The Very High Cost of Doing Nothing

JM Ashby
Written by JM Ashby

The United Nations Intergovernmental Panel on Climate Change (IPCC) released a report this week that says we will blow past the 2 degree warming target set by the Paris climate accord if we don't make significant changes by the year 2030.

The report acknowledges that doing that will be difficult and expensive, but the cost of doing nothing will be astronomically higher.

The authors of the IPCC report tried to calculate the cost of doing nothing and they estimate that it would cost over $50 trillion if the world warms just slightly more than the 2 degree target of the Paris climate accord.

The report attempts to put a price tag on the effects of climate change. The estimated $54 trillion in damage from 2.7 degrees of warming would grow to $69 trillion if the world continues to warm by 3.6 degrees and beyond, the report found, although it does not specify the length of time represented by those costs.
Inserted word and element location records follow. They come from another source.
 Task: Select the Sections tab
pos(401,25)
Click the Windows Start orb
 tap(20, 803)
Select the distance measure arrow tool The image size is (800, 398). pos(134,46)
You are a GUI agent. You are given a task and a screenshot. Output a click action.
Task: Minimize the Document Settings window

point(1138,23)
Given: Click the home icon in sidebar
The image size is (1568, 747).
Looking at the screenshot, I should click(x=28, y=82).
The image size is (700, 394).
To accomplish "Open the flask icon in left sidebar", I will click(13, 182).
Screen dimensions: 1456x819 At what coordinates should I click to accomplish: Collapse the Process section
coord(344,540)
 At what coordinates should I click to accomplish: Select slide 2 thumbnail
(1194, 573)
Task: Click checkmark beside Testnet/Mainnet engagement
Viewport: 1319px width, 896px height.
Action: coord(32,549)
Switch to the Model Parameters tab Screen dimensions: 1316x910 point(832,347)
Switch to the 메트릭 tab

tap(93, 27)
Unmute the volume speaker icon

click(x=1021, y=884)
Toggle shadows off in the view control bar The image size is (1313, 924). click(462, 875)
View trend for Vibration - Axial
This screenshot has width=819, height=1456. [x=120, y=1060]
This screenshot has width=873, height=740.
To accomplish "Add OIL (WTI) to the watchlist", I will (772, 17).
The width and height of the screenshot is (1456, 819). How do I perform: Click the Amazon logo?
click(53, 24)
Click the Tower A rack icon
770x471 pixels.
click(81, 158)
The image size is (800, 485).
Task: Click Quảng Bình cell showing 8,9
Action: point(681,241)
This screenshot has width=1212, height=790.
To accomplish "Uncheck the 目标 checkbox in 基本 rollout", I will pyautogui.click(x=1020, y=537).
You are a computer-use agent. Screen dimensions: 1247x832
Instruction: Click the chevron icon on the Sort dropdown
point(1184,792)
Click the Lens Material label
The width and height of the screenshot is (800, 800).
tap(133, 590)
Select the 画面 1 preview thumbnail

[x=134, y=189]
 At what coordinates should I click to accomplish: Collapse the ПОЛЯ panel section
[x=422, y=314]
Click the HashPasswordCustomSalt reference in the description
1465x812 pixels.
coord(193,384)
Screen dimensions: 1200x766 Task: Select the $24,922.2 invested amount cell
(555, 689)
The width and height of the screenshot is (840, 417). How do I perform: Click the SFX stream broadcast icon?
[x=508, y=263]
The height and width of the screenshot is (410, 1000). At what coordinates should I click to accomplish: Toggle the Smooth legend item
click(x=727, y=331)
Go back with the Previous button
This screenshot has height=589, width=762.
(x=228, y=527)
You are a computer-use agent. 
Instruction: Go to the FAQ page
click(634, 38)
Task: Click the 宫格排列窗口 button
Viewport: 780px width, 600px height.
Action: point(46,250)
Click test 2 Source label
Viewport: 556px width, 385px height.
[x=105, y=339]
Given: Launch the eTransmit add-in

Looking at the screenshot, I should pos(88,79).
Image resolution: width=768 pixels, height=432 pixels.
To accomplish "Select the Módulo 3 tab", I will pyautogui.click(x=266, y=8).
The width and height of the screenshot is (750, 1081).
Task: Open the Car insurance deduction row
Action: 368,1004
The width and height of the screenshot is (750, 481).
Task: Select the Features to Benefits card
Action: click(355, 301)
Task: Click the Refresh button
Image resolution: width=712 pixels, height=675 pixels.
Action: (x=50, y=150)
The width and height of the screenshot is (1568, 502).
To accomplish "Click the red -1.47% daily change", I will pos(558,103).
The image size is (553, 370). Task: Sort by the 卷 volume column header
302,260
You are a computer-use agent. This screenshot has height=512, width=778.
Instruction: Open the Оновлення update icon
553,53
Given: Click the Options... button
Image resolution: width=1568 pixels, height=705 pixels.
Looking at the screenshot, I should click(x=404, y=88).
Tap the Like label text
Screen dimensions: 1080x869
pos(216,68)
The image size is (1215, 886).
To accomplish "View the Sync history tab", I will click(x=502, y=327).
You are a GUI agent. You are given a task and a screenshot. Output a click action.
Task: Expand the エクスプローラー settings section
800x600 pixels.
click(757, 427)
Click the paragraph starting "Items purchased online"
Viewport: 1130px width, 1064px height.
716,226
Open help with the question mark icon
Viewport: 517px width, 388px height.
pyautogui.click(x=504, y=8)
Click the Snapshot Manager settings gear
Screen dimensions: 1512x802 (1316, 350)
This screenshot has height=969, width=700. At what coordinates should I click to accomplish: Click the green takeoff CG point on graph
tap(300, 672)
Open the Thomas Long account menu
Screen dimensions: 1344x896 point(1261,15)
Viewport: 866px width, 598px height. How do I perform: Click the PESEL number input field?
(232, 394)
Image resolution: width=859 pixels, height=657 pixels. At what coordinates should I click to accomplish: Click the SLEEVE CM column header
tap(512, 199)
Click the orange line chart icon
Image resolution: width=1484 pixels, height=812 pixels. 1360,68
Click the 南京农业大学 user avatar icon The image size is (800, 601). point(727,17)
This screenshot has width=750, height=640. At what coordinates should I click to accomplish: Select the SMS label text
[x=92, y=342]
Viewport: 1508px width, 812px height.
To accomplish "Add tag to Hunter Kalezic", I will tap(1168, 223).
The report concludes that the world is already more than halfway to the 2.7-degree mark. Human activities have caused warming of about 1.8 degrees since about the 1850s, the beginning of large-scale industrial coal burning, the report found.

In other words, the cost of doing nothing will be equivalent to the cost of waging another world war.

Just the same, even if we spring into action and make significant changes over the next 12 years, the IPPC report found that the world will warm by at least 1.5 degrees by 2030 and that in itself will come with a large price tag.

When you consider what we're facing in the relatively near future, it's even more maddening that Republicans chose to flush a trillion dollars down the toilet by passing their tax cuts for corporations and the rich.

We're going to be staring down the barrel of trillion dollar deficits at a time when we should be investing in the future.

Raising taxes on the rich could literally be a matter of life and death for millions of people and I believe that's how Democrats should frame it when the time comes (probably in 2020). And for their part, rich property owners on the coast of Florida or the Hamptons need to recon with the fact that they will lose everything if we don't act. Cutting your marginal tax rates by 15 percent won't mean shit if everything you own is destroyed.

  • muselet

    The Rs were—surprise, surprise!—irresponsible in seeking yet more tax cuts. A catastrophe looms and they’re busily lining the pockets of people (and corporations) that are likely to contribute to the campaigns of R candidates.

    Part of the problem is, of course, that many people don’t understand what’s going on or what’s at stake. Climate isn’t a sexy topic and reporters don’t want to waste time learning about science, so reporting on the subject is sparse. (The LA Times, to its credit, put the story of the IPCC report on A-1, column 1, above the fold.) Worse, all too many politicians and political commentators have deliberately misinformed people on the subject.

    If anyone you know claims not to understand what the big deal is, point them to this explainer from BBC News.

    As I said yesterday, it will be expensive in the short term to combat warming, but it’ll be cheaper than extinction.


    • Tony Lavely

      But extinction, that means the lord is coming to save our souls, right? amirite? Evangelicals need not apply, your place is saved.

      • Aynwrong

        Can God push the rapture date up so we can get on with the business of NOT cooking the planet?

      • Draxiar

        More likely God would be like a parent walking in on a high school house party asking with rage, “What the hell are you doing to my house?!”

        • Tony Lavely

          To my way of thinking, I’d pay to see that!